Omit any pictures, and restate word for word only the lines from the one with "Viewport: 505px width, 360px" through the end of the data below.
========
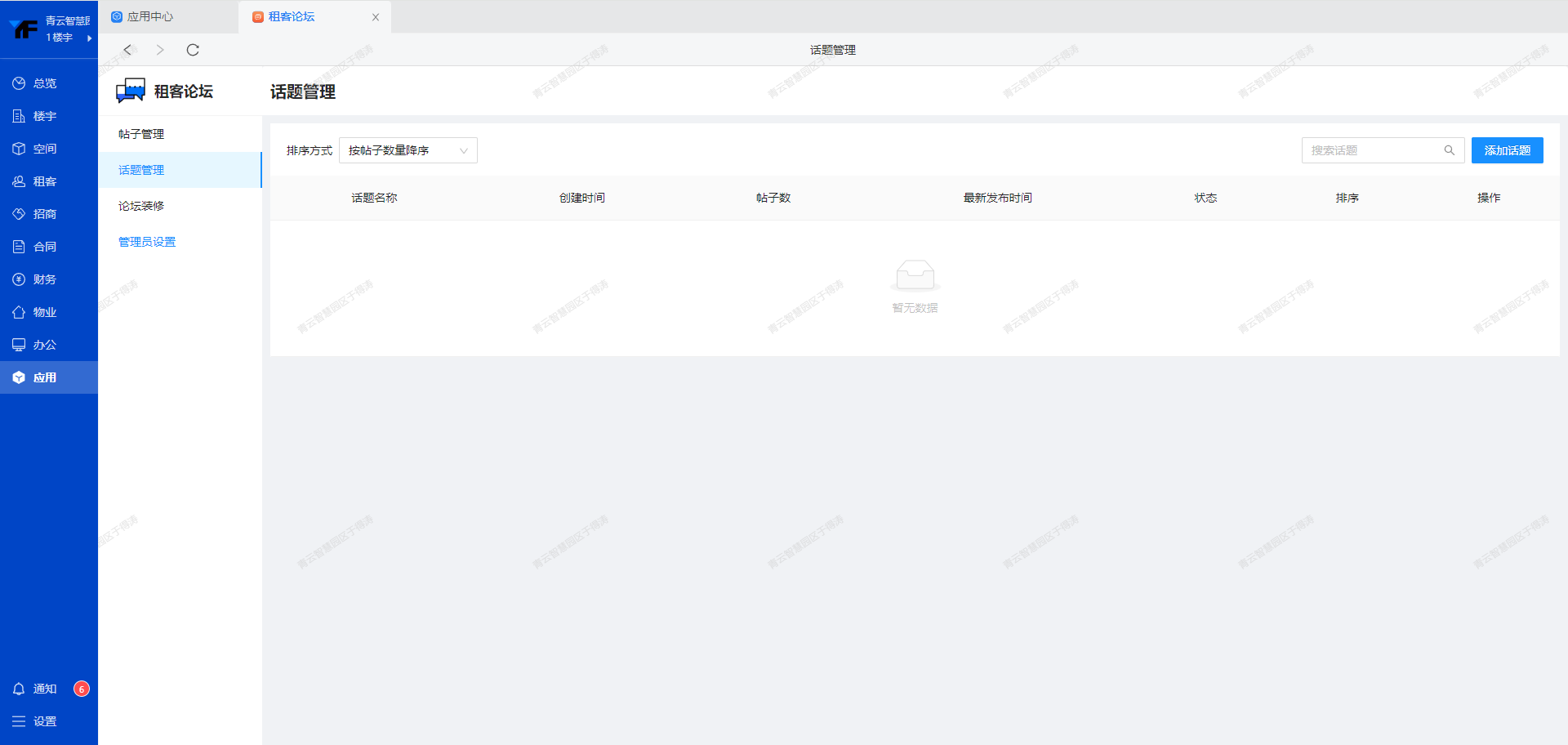
Task: Close the 租客论坛 tab
Action: tap(376, 17)
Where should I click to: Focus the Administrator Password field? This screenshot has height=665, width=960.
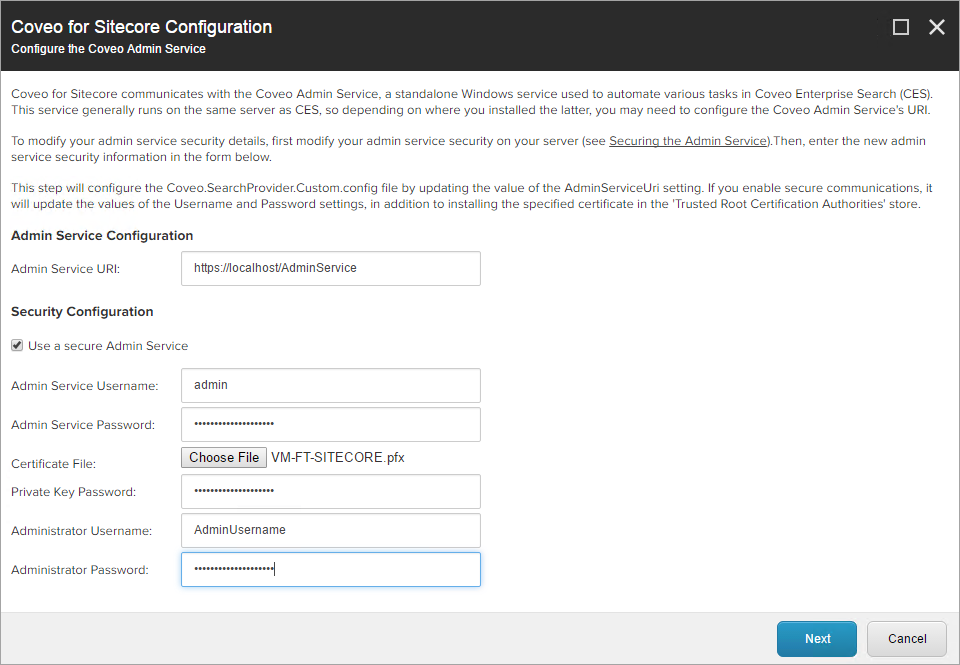330,568
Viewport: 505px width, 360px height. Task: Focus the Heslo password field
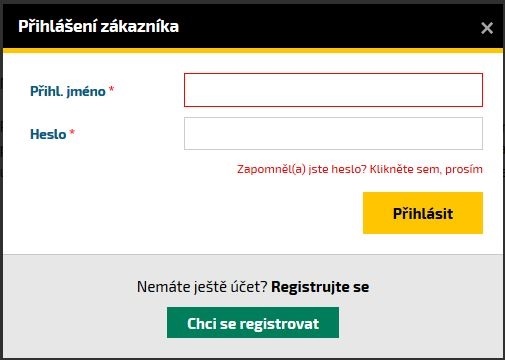(x=333, y=133)
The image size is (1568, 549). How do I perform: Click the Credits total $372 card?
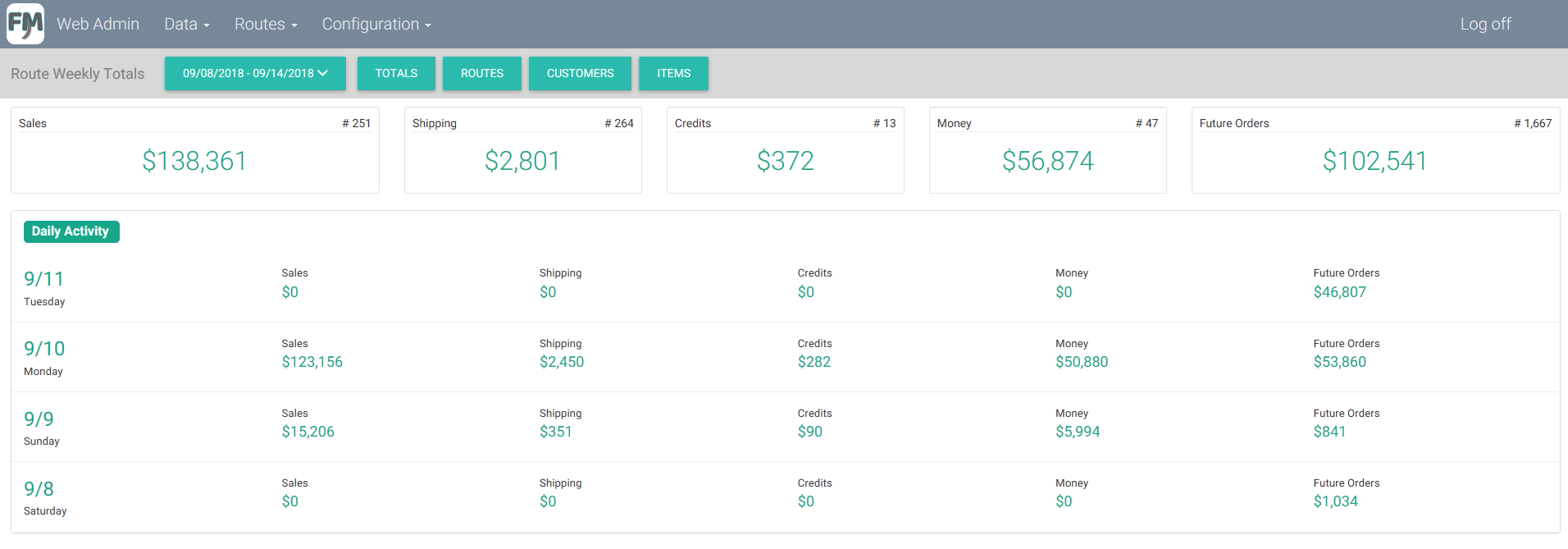[x=785, y=160]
========
» **Task answer**
Viewport: 505px width, 360px height. Task: Focus the Heslo password field
(x=333, y=133)
The image size is (1568, 549). How do I perform: Click the Credits total $372 card?
[x=785, y=160]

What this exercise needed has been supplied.